SELECTED PASSAGE:
Saturday, February 25, 2006

Underground Railroad to Abortion Services

In the previous post about financial aid resources for women in need of abortion services, I mentioned Haven, a group of pro choice volunteers in New York who offer women and girls a place to stay when they must travel for an abortion. Below is an excerpt from a December 2005 piece in New York Magazine which provides more information about this group, as well as the controversial late term abortions available in New York.

There are more abortions in New York City, the Pro Choice Capital, than in any place in the country. With the anti feminist backlash in full force, it looks like even more women will be making the trip. And with our government so intent on making abortion services difficult to obtain, you can be sure there will be an increase in the risky and costly late term abortions, legal or not.

The article includes some practical information such as costs. There is also a frank, and somewhat uncomfortable, discussion about class differences between Haven hosts and the women they aid.

The New Underground Railroad

Thousands of women come to New York each year for late-term abortions. A hundred New Yorkers take them in.

It’s not difficult in most urban areas to find an abortion clinic that will treat women in the first trimester, when the vast majority of pregnancies are terminated. But 1 percent of abortions take place after 21 weeks, late into the second trimester, and many of these women must resort to making a pilgrimage to New York City. More late-term abortions are done here than anywhere else in the country. The procedure takes two days from start to finish. There’s a night of waiting in between.

TASK STATEMENT:
Pick up the post about New York's late-term abortion travel and the Haven volunteers right after its last sentence and keep writing.

DATA PROVIDED:
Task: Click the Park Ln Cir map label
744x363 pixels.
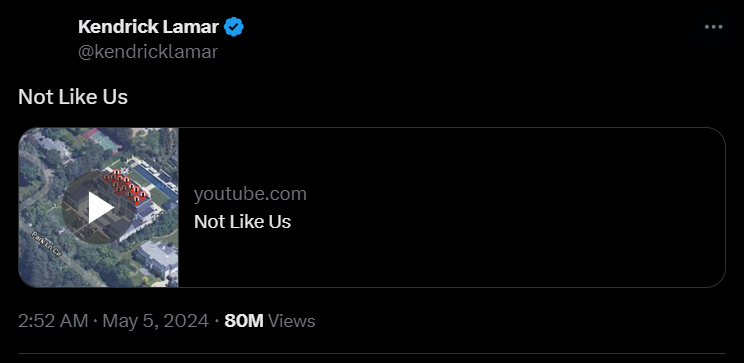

ANSWER SPACE:
Five years ago, Catherine Megill, a then-23-year-old counselor at a Manhattan abortion clinic, heard about a patient who couldn’t afford a hotel and was going to be sleeping on the street unless someone offered her a couch. Megill offered, and later she began asking friends to do the same. By mid-2001, her project had a name, Haven, and a half-dozen volunteers. It now has about 100 members and is the only group of its kind in the country. “You’ve heard of ‘armchair liberalism,’ ” goes the recruiting pitch. “But have you given any thought to ‘futon liberalism’?” Some 2,000 women have late-term abortions in New York City every year. This year, Haven members have opened their homes to 125 of them (including a 10-year-old).

Most Haven hosts are white, Jewish, well schooled, and political. Some are empty-nesters with beds to spare and memories of the sixties and seventies women’s movement; many are young idealists with matchbox apartments and roommates who don’t mind an extra body crashing in the living room. Meanwhile, most of the women helped by Haven are black and Latina, with GEDs or less, low literacy skills, and not much civic moxie.

I know that, often as not, it’s poverty that has pushed their bellies into the fifth or sixth month. Medicaid in most states won’t cover abortions, and money for the procedure is hard to round up. Ending a seven- or eight-week pregnancy costs about $400. That’s a lot of money to these women. And the price shoots up as the weeks pass and the procedure grows more complex. At 24 weeks, the price is about $2,000 in New York—much cheaper than the $7,000 it costs in New Jersey, but still a virtually insurmountable sum. . . .

“I had to tell myself, ‘Every abortion is the choice of the woman having the abortion. This is about somebody else’s body. It’s not President Bush’s body, but it’s not mine, either,’ ” she says. “Being pro-choice is a morality that takes you morally out of the picture.”